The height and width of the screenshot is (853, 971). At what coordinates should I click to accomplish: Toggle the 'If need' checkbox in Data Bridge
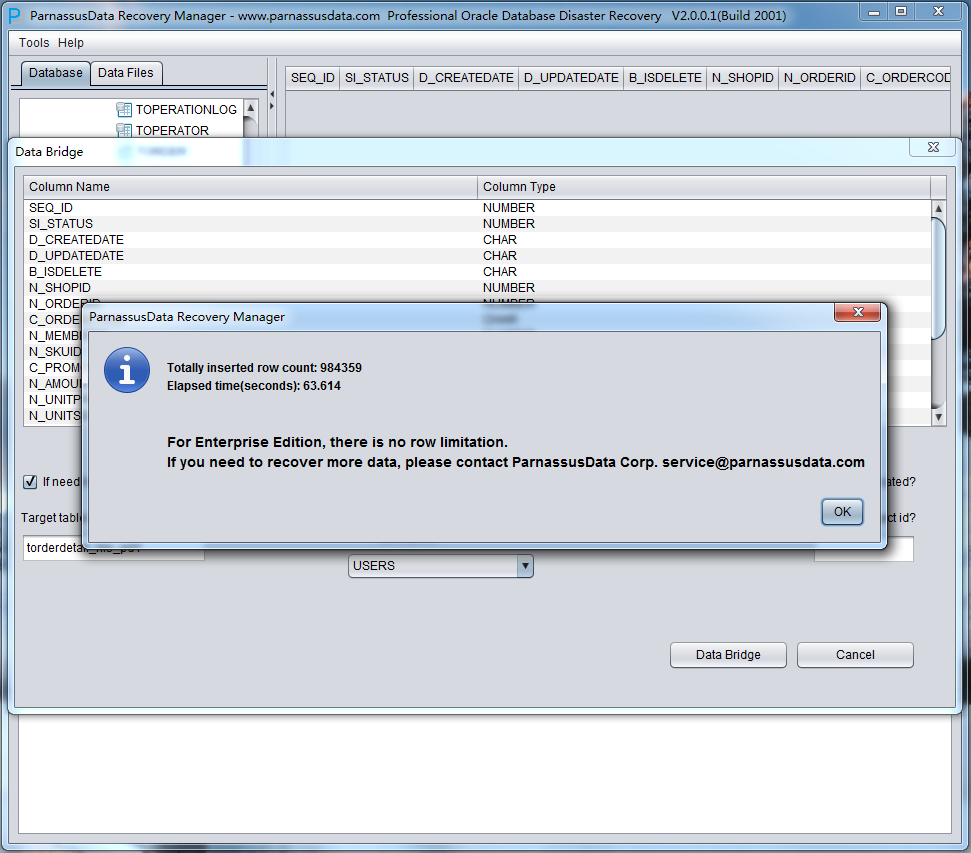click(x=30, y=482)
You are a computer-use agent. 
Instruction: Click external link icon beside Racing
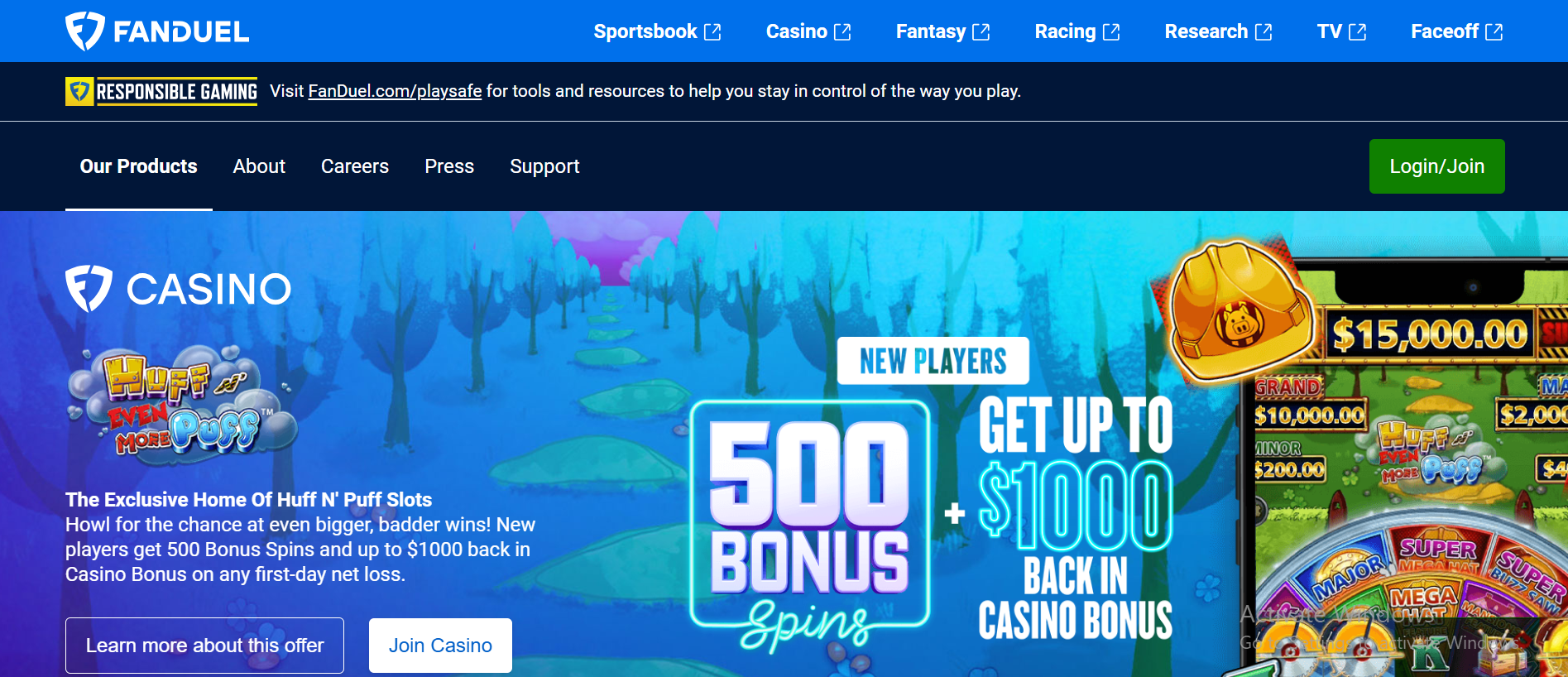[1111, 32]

· · · · · · ·

Task description: Retype all the records shown above, character for character. Omit every picture.

The completed task:
The height and width of the screenshot is (853, 971). At what coordinates should I click to accomplish: Toggle the 'If need' checkbox in Data Bridge
click(x=30, y=482)
You are a computer-use agent. 
Instruction: Click external link icon beside Racing
[1111, 32]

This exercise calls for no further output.